BERRI TXARRAK

Rubio se despide de la banda en concierto emotivo

Jaio. Musika. Hil, o lo que es lo mismo, Nacer. Musica. Morir. Asi se titulaba la joya que sacaron los navarros alla por el 2005, un disco de los que hacen epoca. Pues bien, al igual que la vida, la musica tambien tiene sus ciclos, y tras 36 meses de gira y cerca de 200 conciertos en 15 paises, el concierto de Gernika iba a suponer el punto y final a un sinfin de directos arrolladores, a un momento tan dulce como intenso para la banda. A esto hay que anadir la ya anunciada marcha del bajista Mikel Lopez Rubio, decision en la que han pesado, segun su propio comunicado, los miles de kilometros recorridos durante 14 años. Eso si, a pesar de esta baja, Berri Txarrak se pondra a componer su siguiente disco y continuara dando guerra con Gorka, Aitor y el nuevo bajista. La vida y la musica siguen adelante en este caso. Pues bien, en plenas fiestas Gernika y ante una plaza llena, Berri Txarrak salieron a tope. El ambiente hervia, y Rubio, tan pronto como pudo, comenzo a girar su larga melena rubia con esos molinillos que lo caracterizan. La maquinaria estaba perfectamente engranada, se notaban los 3 años de gira que llevan encima. Los canticos de Rubio quedate, Rubio quedate fueron continuos entre cancion y cancion. Esta claro que el bajista goza del carino y reconocimiento de los seguidores del grupo, y sera, sin duda, un hueco muy dificil de llenar.
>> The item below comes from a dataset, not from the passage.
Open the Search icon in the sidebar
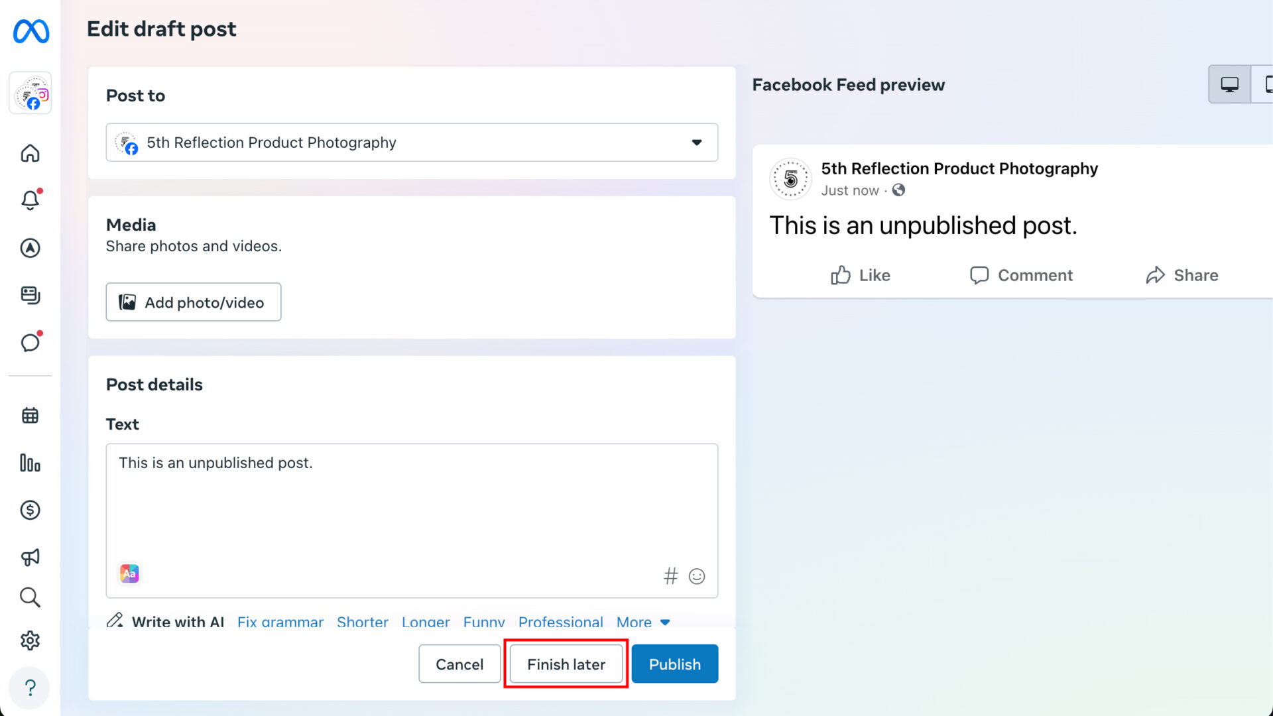Viewport: 1273px width, 716px height. coord(30,597)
Tocaron canciones de sus diferentes epocas, cayeron la mayoria de sus clasicos como Ikusi arte o Denak ez du balio, los temazos del ultimo disco como Oreka y Bueltatzen, y tambien hubo lugar para las habituales versiones como Spiders de System Of A Dowm o Blue Monday de New Order. Pero, faltaba algo para redondear la noche. Asi, Aitor Oreja, guitarrista hasta el 2004, aparecio con su Gibson Flying V para arrasar con Ikasten y Stereo. Los cuatro miembros originales sobre las tablas, un momento unico. Por unos instantes nos hicimos mas jovenes. Llegaba el momento de despedirse, y Rubio se dirigio al publico con palabras agradecimiento. Son muchos anos, muchos conciertos y mucho sudor, sensaciones inolvidables que no se borraran de su disco duro, ni del nuestro. Berri Txarrak paso asi una pagina mas en su andadura, un punto y seguido para un grupo que se nos hace imprescindible a todos aquellos que nos sentimos la oveja blanca en el rebano negro, del mismo modo que nos sentimos la oveja negra en el rebano blanco.